* WHAT YOU WILL DO *
Repeat the lines below word for word, everything from the one containing "You are a GUI" down to the one containing "Task: Close the cookies management dialog", both included.

* INFORMATION PROVIDED *

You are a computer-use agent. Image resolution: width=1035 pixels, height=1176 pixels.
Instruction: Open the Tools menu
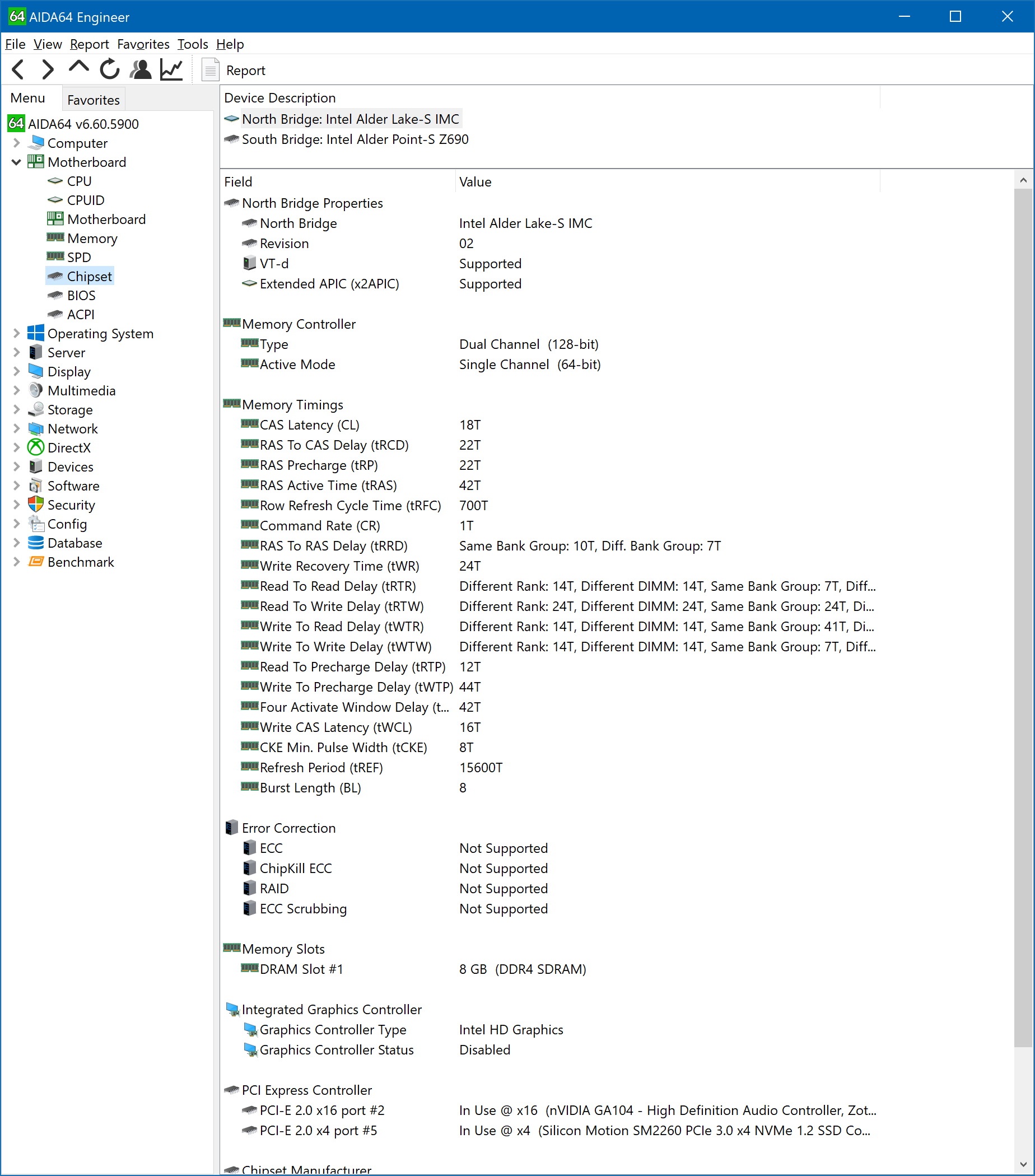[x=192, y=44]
--
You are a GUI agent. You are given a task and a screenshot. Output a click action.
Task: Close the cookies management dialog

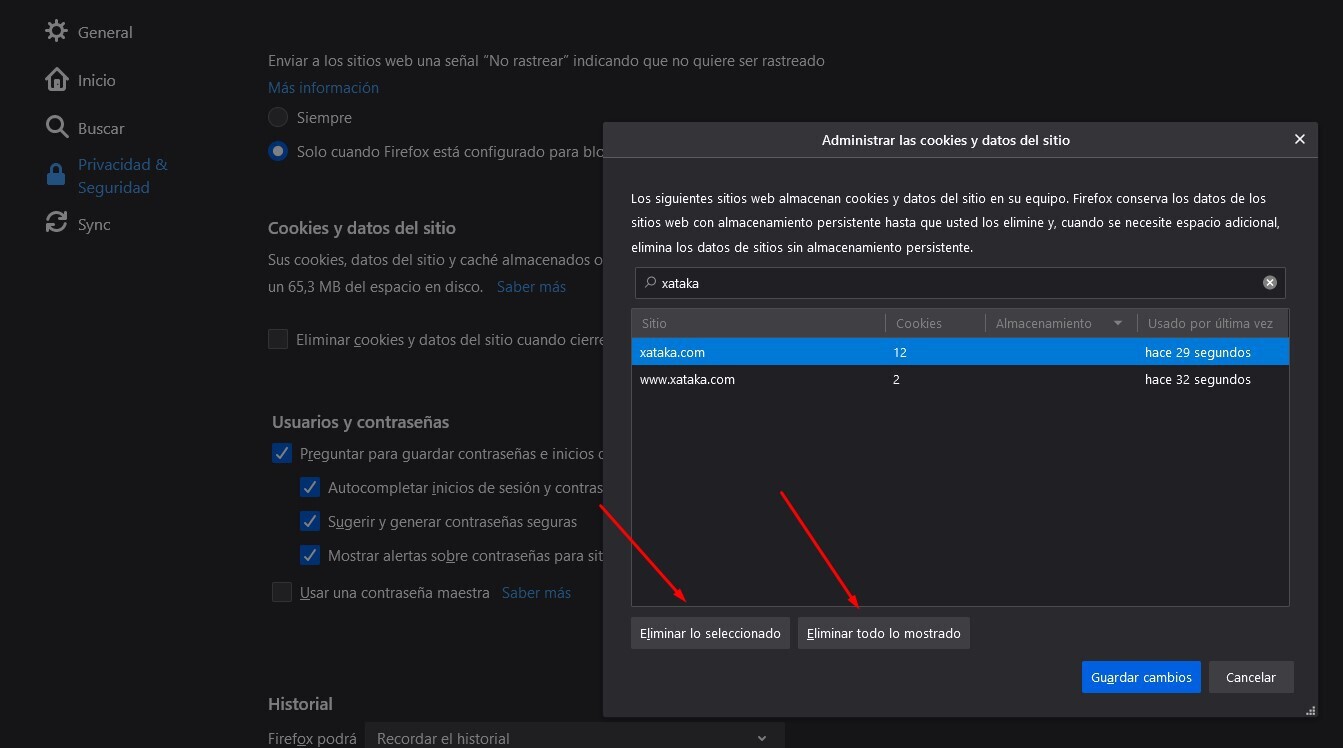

* TASK ANSWER *
You are a GUI agent. You are given a task and a screenshot. Output a click action.
Task: Close the cookies management dialog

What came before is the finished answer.